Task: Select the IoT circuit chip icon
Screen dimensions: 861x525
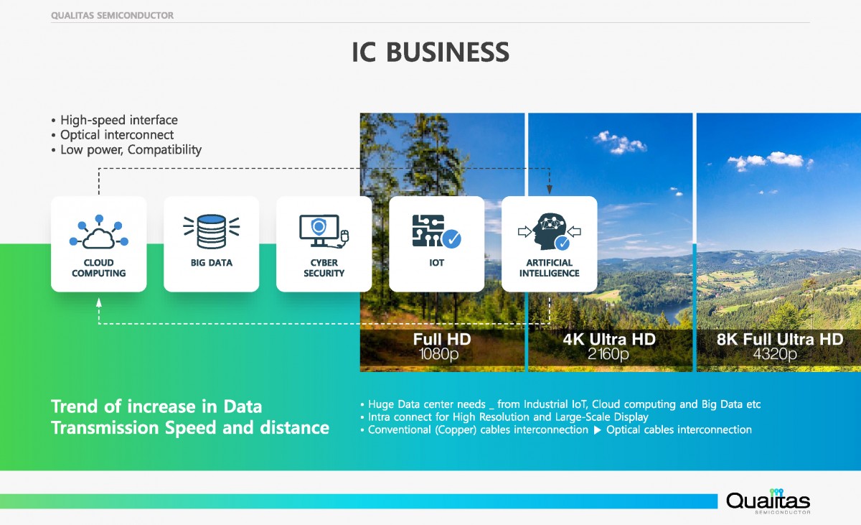Action: pos(431,231)
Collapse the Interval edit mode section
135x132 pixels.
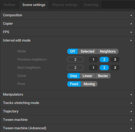click(x=131, y=40)
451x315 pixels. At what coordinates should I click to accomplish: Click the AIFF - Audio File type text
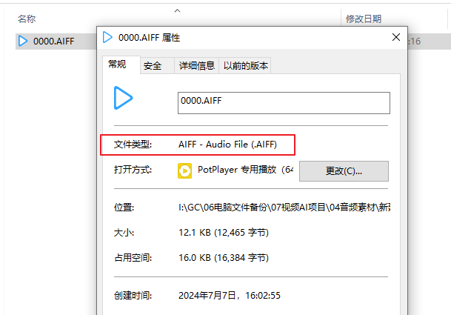tap(227, 144)
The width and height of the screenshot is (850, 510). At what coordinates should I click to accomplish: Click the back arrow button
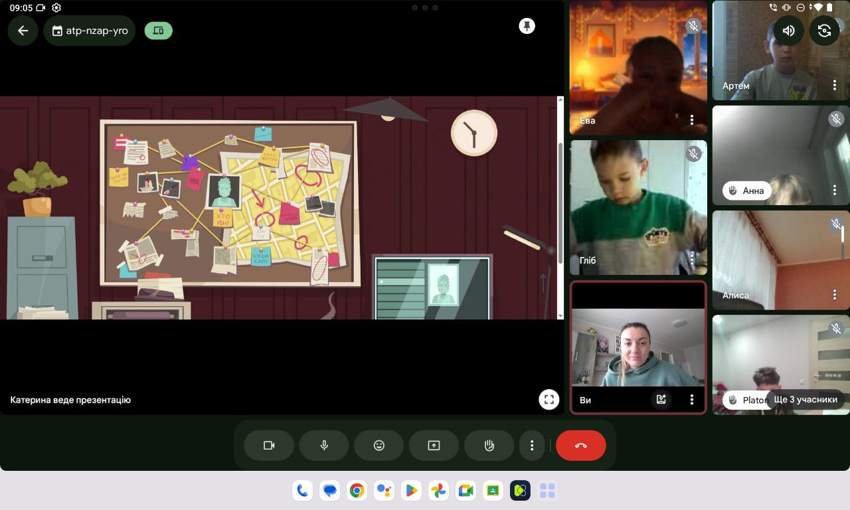pos(23,31)
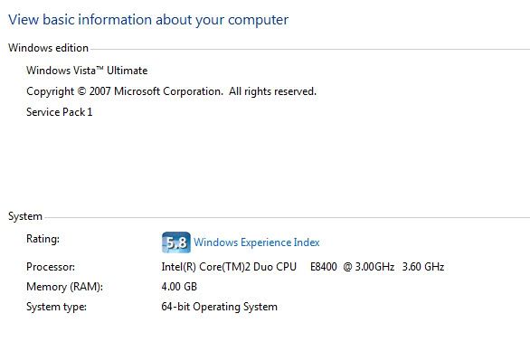This screenshot has height=342, width=530.
Task: Click the 'Processor:' label
Action: (51, 267)
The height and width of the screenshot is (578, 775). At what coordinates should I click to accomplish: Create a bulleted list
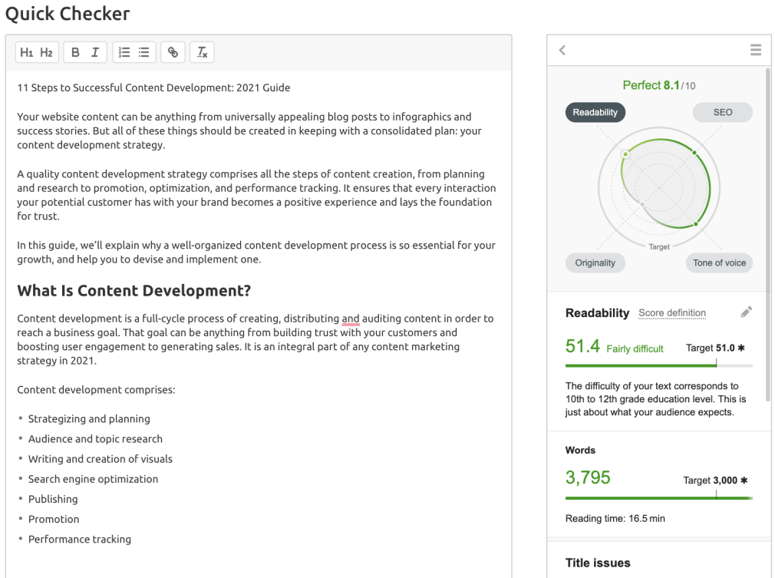(x=144, y=52)
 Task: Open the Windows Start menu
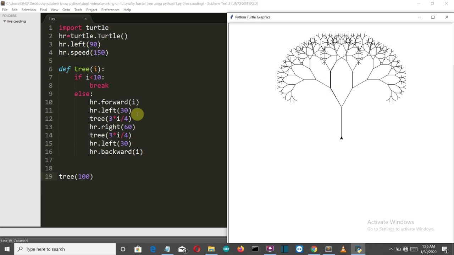tap(7, 249)
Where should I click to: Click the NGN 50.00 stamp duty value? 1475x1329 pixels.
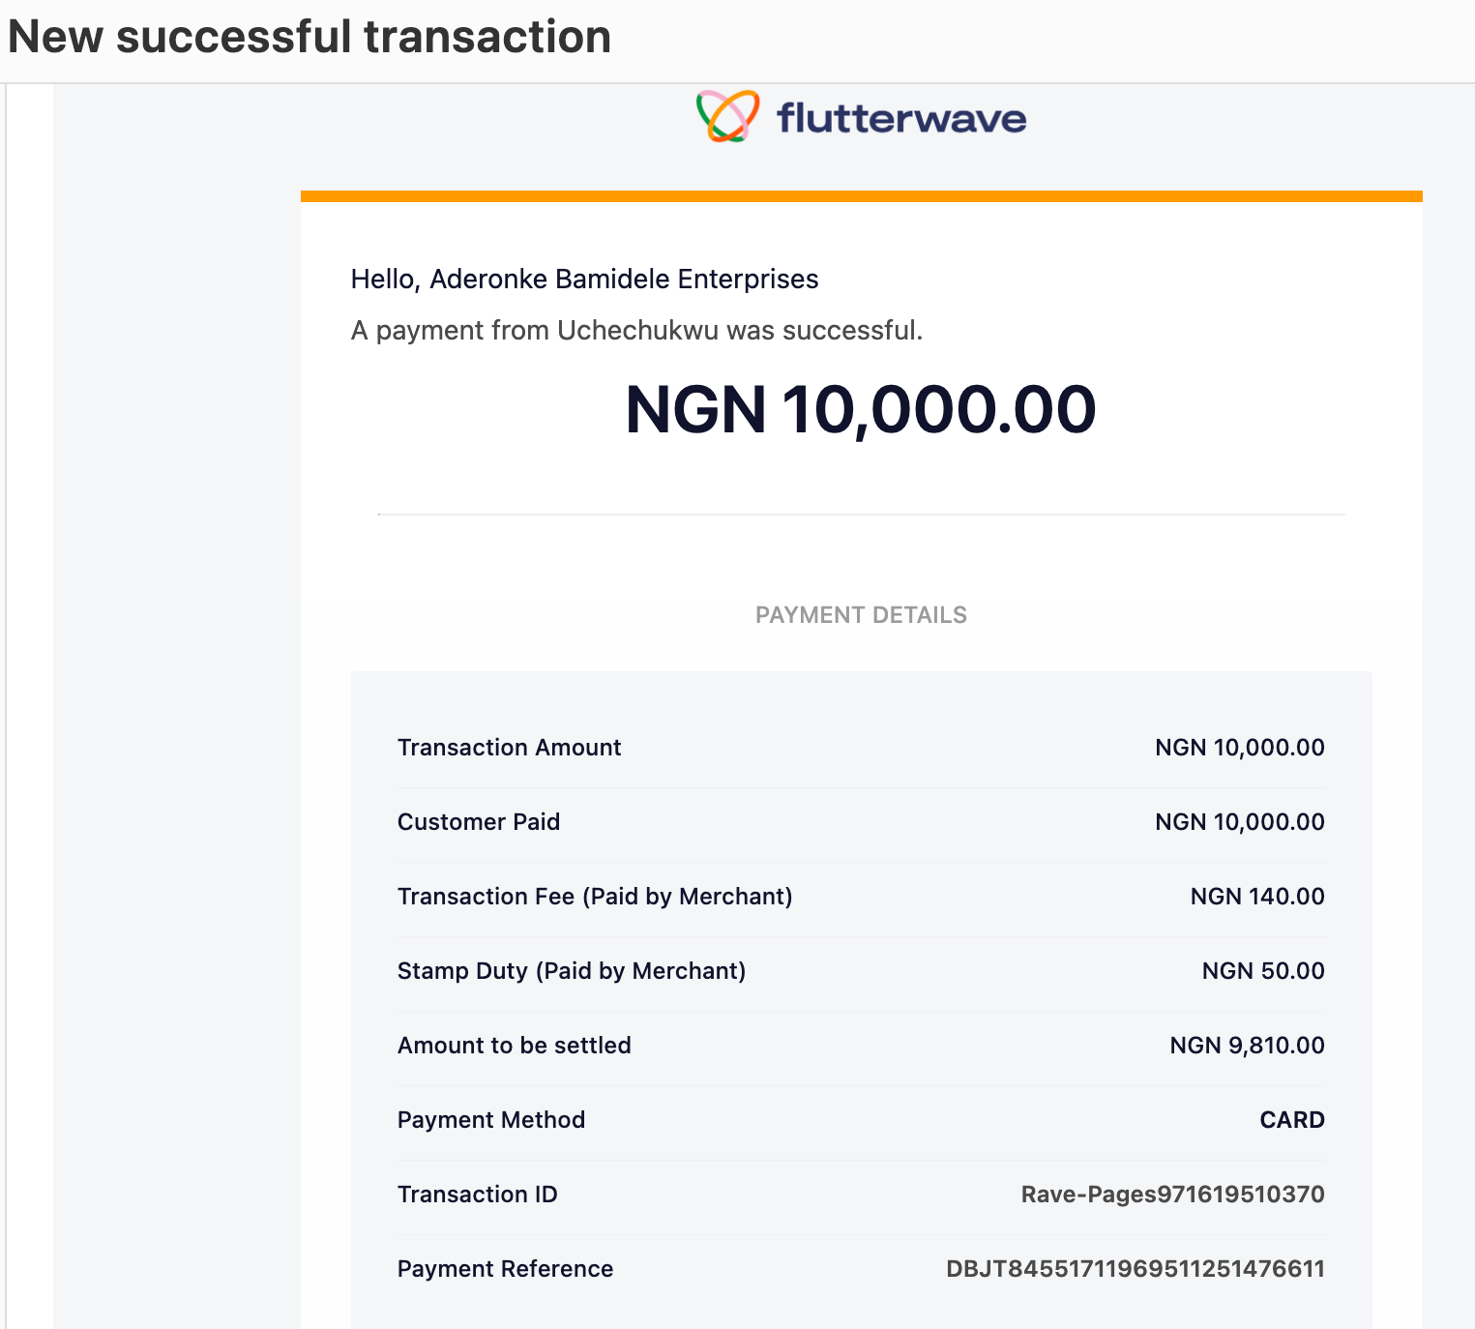pyautogui.click(x=1263, y=971)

* * * * * * * * *

Exactly as written, give again every line from the one containing "The height and" through the last line of the material, both included, with the pictures left out.

The height and width of the screenshot is (578, 775). At what coordinates should I click to accomplish: Create a bulleted list
(x=144, y=52)
 Task: Open the Windows Start menu
tap(7, 249)
Where should I click to: Click the NGN 50.00 stamp duty value? 1475x1329 pixels.
pyautogui.click(x=1263, y=971)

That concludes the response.